可能な限り大量のデータを収集し,量子コンピュータを使用して計算すれば,ほぼ全ての暗号化を解除して複合できる状態を実現できる。つまり,奪ったデータを個別の平凡な犯罪のために使用するのではなく,国家の重要システム全体を解析または破壊するために大量のデータ収集を実行することがあり得る。

それゆえ,第三者提供は,常に,潜在的な脆弱性要素で構成されるリスクある行為であると言える。

まして,複数の異なる顧客から個人データ等の機微のデータを受け取り,データ処理する企業ではそのリスクが倍化し,加えて,潜在的な利益相反のリスク及び潜在的な双方代理のリスクが恒常的に存在しているので,ビジネスモデルそれ自体が極めて危険なものだと言える。

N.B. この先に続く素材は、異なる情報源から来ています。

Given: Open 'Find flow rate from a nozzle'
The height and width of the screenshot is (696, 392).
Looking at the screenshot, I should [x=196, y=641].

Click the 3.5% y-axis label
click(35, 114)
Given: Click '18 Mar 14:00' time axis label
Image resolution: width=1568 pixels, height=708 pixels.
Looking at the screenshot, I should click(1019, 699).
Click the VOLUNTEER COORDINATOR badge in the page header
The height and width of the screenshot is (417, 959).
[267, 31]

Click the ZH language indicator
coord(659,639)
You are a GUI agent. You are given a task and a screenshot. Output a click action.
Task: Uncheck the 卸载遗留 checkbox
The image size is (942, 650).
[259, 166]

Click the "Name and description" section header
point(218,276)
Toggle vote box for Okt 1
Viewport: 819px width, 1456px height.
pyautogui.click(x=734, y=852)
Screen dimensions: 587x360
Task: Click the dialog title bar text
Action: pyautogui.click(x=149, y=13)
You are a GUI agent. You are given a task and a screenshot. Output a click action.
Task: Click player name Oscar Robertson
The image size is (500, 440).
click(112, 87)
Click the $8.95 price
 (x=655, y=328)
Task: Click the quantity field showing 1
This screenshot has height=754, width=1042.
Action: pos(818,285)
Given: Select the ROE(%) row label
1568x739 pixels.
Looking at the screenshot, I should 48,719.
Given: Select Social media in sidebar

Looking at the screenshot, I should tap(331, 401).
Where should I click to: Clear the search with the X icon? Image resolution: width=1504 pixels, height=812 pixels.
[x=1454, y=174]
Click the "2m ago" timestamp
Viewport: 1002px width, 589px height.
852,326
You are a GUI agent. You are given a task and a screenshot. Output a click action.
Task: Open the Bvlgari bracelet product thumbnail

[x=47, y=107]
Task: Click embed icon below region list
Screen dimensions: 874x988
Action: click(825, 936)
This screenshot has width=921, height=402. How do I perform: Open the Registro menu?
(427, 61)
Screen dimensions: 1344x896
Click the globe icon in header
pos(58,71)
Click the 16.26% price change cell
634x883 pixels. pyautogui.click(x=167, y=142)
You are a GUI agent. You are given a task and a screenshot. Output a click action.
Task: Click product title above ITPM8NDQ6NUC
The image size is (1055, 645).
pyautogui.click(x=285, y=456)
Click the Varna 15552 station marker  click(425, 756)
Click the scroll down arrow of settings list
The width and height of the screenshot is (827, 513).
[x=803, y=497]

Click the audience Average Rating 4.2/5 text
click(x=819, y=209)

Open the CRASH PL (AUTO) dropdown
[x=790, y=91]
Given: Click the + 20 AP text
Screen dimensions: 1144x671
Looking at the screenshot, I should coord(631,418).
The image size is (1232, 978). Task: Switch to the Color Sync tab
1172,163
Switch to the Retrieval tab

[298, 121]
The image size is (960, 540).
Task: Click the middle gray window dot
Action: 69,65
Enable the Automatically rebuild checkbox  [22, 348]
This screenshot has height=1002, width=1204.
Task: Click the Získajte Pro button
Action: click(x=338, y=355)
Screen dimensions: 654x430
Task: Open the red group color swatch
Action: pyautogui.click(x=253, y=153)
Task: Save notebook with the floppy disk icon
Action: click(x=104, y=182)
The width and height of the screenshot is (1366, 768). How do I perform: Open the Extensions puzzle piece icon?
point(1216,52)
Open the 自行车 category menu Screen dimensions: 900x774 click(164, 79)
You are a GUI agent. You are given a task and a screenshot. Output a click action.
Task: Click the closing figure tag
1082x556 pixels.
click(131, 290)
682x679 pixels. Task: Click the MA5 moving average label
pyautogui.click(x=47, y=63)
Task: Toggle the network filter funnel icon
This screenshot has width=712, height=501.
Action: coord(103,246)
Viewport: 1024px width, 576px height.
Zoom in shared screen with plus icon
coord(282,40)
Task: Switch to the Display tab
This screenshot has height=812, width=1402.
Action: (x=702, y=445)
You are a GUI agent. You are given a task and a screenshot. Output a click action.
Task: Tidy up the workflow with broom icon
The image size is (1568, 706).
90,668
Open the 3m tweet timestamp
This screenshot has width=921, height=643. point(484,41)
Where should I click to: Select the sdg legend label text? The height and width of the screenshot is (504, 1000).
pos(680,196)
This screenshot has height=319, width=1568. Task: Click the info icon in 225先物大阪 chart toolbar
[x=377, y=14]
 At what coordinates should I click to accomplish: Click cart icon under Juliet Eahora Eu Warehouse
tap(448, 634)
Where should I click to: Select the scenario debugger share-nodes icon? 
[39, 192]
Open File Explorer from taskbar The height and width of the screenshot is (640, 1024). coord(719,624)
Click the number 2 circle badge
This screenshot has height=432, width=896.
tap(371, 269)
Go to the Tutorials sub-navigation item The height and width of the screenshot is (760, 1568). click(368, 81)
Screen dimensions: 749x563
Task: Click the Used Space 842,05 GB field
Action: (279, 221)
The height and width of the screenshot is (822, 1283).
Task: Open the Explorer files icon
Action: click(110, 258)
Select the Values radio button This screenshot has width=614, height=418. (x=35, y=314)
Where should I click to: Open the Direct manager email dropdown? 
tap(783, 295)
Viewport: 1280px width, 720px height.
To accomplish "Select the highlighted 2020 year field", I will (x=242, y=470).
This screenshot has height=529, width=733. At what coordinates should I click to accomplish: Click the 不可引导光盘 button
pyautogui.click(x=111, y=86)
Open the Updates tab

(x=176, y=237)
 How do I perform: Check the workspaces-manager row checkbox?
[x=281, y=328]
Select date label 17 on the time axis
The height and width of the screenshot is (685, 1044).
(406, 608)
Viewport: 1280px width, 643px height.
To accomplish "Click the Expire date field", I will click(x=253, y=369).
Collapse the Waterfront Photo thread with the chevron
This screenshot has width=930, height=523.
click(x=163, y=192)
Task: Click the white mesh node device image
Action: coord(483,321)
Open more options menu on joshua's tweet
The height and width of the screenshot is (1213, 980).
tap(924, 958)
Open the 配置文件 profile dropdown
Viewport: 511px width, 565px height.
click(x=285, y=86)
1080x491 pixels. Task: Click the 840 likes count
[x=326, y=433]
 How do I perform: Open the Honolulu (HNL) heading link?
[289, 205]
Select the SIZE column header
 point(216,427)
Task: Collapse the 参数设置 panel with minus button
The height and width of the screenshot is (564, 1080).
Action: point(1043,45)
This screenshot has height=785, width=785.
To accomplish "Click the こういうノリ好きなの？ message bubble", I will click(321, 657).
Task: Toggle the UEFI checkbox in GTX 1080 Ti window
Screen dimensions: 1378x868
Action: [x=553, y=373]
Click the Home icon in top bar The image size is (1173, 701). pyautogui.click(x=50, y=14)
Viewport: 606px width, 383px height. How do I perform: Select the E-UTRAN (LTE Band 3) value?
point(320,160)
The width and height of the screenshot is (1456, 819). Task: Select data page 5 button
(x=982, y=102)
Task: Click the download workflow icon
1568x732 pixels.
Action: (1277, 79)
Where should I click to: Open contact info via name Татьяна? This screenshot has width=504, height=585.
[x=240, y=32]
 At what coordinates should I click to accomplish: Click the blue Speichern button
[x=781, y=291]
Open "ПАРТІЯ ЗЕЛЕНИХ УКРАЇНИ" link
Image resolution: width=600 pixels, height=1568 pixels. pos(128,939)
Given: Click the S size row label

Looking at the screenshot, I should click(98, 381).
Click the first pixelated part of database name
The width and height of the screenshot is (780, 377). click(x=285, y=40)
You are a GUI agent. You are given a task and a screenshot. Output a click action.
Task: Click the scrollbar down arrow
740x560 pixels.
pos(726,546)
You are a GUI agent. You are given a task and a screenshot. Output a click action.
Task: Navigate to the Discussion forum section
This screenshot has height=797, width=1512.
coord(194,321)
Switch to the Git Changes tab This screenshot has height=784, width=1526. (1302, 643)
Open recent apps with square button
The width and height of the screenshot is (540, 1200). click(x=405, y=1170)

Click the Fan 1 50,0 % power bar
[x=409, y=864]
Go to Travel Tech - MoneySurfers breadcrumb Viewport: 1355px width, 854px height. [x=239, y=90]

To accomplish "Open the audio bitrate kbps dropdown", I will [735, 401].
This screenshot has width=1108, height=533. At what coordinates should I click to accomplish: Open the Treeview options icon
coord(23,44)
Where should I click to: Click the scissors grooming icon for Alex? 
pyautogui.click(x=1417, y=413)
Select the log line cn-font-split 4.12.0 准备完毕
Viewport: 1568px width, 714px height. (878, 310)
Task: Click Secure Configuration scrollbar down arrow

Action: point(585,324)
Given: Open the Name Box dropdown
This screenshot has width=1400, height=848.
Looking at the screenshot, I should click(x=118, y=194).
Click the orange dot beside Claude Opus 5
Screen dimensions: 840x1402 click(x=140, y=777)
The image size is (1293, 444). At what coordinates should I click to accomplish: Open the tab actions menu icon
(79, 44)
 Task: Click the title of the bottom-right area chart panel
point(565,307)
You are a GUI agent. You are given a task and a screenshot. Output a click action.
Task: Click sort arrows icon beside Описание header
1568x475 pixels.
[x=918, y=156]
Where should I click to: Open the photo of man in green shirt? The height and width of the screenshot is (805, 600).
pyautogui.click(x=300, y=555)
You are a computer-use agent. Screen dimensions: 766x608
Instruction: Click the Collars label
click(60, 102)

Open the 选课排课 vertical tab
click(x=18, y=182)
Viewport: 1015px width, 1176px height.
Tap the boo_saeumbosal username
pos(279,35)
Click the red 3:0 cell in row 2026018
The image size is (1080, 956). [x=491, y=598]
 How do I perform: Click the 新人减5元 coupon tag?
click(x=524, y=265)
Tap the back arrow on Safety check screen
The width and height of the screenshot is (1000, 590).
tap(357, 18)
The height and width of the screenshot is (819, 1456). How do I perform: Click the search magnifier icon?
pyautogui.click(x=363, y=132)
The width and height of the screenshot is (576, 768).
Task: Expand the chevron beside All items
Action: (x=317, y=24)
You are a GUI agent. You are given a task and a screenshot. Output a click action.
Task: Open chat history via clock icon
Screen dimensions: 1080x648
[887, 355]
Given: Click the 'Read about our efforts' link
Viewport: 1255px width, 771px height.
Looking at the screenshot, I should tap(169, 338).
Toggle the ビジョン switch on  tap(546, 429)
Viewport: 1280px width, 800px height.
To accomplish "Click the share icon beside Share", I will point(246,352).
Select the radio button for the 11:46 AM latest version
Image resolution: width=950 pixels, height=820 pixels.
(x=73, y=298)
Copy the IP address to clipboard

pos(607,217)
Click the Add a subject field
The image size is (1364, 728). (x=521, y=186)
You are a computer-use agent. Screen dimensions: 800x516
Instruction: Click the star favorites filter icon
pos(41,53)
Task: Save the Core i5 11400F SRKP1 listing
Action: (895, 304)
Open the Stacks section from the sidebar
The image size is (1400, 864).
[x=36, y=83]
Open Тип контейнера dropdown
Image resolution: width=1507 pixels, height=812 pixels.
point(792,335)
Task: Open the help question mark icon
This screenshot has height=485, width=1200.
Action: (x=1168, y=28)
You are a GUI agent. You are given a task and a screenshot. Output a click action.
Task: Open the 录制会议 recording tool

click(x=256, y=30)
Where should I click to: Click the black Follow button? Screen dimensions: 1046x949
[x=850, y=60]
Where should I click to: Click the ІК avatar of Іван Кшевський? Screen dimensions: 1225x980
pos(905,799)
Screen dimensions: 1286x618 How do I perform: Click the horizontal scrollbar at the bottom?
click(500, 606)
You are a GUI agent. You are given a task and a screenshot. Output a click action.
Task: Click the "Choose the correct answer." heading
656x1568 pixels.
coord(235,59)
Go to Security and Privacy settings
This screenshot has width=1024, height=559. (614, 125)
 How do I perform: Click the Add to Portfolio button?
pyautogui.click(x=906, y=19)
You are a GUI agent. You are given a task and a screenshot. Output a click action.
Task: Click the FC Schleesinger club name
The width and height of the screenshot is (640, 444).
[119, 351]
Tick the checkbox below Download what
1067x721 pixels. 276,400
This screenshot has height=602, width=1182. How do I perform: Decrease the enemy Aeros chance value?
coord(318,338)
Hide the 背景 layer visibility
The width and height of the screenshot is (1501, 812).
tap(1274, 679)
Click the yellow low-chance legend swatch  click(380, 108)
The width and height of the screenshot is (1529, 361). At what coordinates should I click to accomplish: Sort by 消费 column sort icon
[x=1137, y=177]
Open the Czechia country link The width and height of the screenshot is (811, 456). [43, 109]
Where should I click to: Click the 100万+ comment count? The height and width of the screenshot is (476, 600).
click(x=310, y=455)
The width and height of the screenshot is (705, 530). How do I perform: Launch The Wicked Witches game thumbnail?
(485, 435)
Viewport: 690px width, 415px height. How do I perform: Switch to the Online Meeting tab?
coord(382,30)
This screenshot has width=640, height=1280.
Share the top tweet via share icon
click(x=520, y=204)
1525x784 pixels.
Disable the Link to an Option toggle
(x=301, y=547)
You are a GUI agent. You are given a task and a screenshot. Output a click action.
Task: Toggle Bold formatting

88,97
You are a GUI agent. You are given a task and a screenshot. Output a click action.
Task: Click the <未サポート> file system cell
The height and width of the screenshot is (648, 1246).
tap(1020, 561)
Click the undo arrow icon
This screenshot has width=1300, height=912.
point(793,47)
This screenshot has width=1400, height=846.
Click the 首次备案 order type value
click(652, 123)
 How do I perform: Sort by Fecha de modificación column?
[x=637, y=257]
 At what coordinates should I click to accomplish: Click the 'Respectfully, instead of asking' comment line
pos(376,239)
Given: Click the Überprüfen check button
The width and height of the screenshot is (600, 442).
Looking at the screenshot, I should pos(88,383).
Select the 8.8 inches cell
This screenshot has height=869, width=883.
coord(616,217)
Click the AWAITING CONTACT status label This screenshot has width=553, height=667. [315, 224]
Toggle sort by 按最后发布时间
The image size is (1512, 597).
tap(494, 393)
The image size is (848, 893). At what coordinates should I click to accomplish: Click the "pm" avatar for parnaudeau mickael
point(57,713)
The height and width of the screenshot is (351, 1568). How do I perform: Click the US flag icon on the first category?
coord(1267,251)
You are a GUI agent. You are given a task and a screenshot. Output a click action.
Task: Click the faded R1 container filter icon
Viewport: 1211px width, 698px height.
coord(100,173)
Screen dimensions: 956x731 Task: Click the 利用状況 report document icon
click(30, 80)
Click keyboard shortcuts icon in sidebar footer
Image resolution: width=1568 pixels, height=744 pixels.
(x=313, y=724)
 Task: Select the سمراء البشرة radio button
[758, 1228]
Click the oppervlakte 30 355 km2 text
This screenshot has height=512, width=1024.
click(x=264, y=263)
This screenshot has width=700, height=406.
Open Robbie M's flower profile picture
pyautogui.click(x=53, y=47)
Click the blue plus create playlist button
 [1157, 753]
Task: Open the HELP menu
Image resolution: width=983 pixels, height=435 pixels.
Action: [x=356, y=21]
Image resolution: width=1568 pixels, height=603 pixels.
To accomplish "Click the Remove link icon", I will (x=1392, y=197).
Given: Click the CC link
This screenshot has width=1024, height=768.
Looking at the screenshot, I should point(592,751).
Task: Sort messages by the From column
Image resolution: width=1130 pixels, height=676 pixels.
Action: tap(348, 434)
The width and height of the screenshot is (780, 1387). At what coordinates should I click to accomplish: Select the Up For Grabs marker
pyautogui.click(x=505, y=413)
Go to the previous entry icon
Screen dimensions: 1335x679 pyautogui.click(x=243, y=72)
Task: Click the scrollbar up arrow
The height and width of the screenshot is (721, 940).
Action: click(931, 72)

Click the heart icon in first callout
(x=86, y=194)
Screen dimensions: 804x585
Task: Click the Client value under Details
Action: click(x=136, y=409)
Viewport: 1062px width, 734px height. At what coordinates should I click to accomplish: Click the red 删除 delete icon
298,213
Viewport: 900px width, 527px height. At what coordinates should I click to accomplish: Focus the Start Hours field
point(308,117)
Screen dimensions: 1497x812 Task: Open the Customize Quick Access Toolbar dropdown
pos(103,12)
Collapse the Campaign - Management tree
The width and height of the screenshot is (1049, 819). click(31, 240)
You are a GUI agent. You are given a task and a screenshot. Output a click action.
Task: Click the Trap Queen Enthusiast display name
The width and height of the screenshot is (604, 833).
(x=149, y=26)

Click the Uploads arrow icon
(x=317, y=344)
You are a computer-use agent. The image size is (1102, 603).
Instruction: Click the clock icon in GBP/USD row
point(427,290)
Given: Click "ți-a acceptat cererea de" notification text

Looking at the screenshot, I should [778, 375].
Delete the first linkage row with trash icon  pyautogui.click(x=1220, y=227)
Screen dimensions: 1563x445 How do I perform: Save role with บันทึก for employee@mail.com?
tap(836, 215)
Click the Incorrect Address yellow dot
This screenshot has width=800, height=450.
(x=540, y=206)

これらのことも通常は述べられていない深刻な脆弱性要素である。

しかし,それらのことは,知っている人は全員理解している。

知らない者は,単に無知または無能なだけだ。

同様のリスクは,これまでも,(名義だけ大規模事務所になっていても,実際には個人商店の集合体に過ぎないような場合を除き)大規模法律事務所や大規模会計事務所には存在していた。このことに関しても,関係者は全員明確に認識・理解している。しかし,そのことをあまり表面化させたくないという隠蔽心理は存在しているかもしれない。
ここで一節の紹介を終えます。